Our Ephemeral State

It seems that our natures, at least on this earth and in this time, are ephemeral. Meaning, unless we believe that there is a continuance of consciousness of some sort after death, all that is stored in our minds will be lost upon death. We are the ultimate example of volatile memory. All the things we build, grow, or produce will eventually corrupt. This is the inevitability of death and decay and is ultimately the conclusion for which all humanity must reconcile.

Throughout the ages we have become better as a species of storing our knowledge and memories in a less than volatile state. From the primitive methodology of passing stories down through myth, folklore and fireside tales to the latest explosion of things like ancestry.com, wiki’s, blogs, facebook timelines, and YouTube videos. Recordings have been made in a variety of formats, paper, electronic, magnetic and others and permanently archived in locations that are preserved by our government or charities setup for such a purpose.

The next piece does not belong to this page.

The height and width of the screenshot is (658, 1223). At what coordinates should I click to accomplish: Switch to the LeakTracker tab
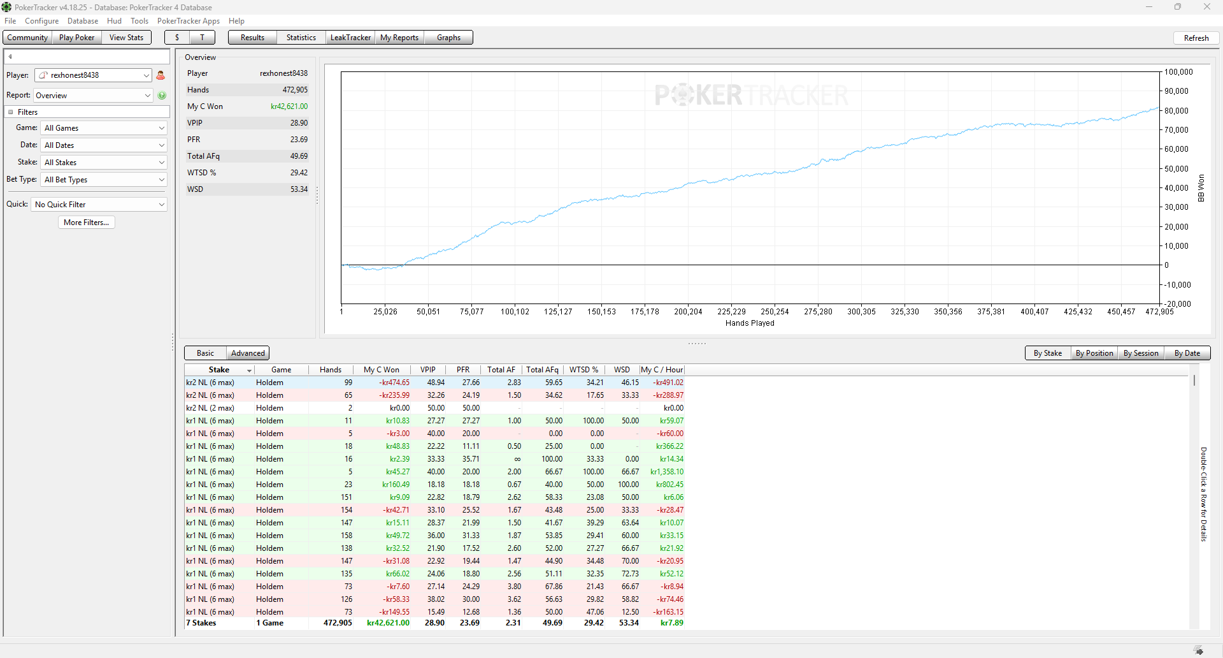(x=350, y=38)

Despite all of that, corruption still occurs. Slowly, ever slowly, time pushes on and systems fail, fires burn, priorities change. This quest for permanence in an ephemeral state has been perhaps the single driving factor behind human evolutionary growth in the last century. I daresay that it has been our increased ability to preserve our knowledge and pass that down to other generations that has caused the massive acceleration in development as a human species.

The pressure to communicate, therefore, has been the single driving and motivating factor for our technological growth. We are busy little ants creating systems upon systems for the development, preservation and growth of our learning. We  create specialties and subsets of those specialties all with their own desires to protect, preserve and pass on what they have discovered to the next generation of specialists. In fact, the intense pressure to record everything in our lives, important and trivial is now producing about 7% of our national GDP. This does not include the more standard means, such as the written word in standard publications.

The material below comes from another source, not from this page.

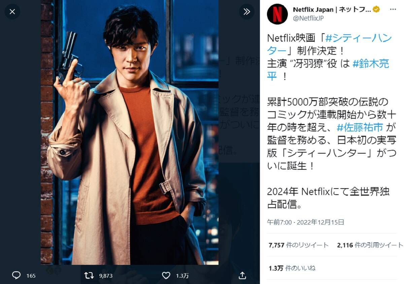View 1.3万 件のいいね list
The width and height of the screenshot is (404, 284).
pyautogui.click(x=292, y=269)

I listened to a brief audio clip of my grandfather and his two daughters (my mother and aunt) recording their voices on one of the first common mechanisms for recording voice vibrations on a vinyl surface. The record somehow lasted through the years before eventually deteriorating, my family was able to capture some of that recording. Now all we have of that time is a collection of a few photographs and this one brief audio recording, made on the day that the kids got it as a present.

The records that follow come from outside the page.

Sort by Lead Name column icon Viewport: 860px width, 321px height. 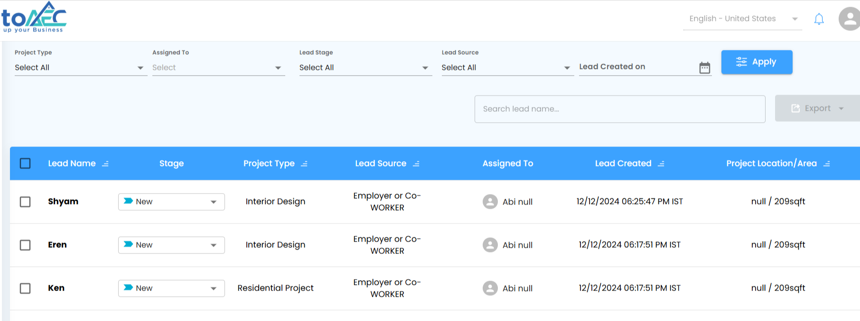pos(105,164)
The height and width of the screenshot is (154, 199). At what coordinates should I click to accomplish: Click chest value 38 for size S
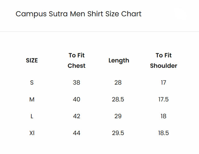tap(76, 83)
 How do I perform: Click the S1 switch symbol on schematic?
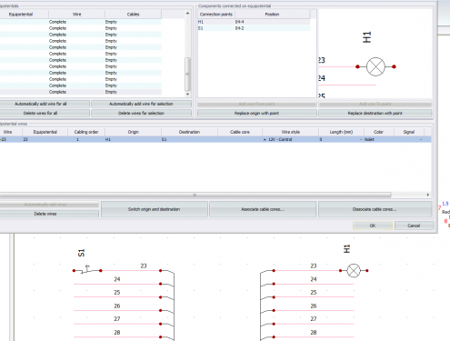[x=87, y=269]
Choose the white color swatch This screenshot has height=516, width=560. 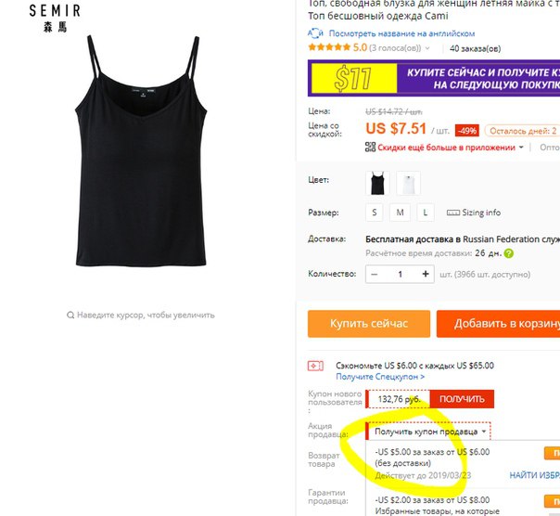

Compare that to where we are at today. If I am able to prevent the loss of data and somehow preserve the data in a format that will last the test of time then my great grand kids will have video, audio, digital records of my life and my kids’ life. My kids will not need to wonder what they were like when they were young. There are videos and pictures documenting the entire experience. I could, if I wanted to, piece together most of my life from approximately 1995 on. The amount of data sources I could pull from is incredible. Bank statement activity, google search history, social media activity, images kept digitally, and many more.

However, as the angel of history is pushed aggressively toward the future, hurling toward inevitability, my mind looks back at the discarded, disorganized jumble of collections that I have. I have to wonder, that when I die, will anyone bother to collect this and put it into a format digestible by generations? Probably not, by Great Grandmother Delsie Dean kept a lot of pictures, documents, and other items from her family. She probably could have told me what they all meant and why she kept them. What has occurred is that we have kept some, discarded others. Some memories retained, many lost. Her daughter had every intention of grabbing as much as possible, but the wheel of time rolls on. Life is busy, raising children. Who has the time to dig through the mountainous and voluminous evidence of what has occurred in teh past? The future is what is at stake for most of us and therefore the angel of history is being blown into the future, blindfolded and backwards.

On this Easter Sunday, the Christian World looks to the miracle of resurrection. The hope that after death, one will be reunited with their soul in a perfect form without sickness and without death. That is a great hope, but for me the greatest hope would be a miracle of perfect recollection of the past, a true knowledge of the people, the stories. The acts of heroism and horror all carefully cataloged and understood. The entire span of human history outlined in perfect clarity for all to see and understand.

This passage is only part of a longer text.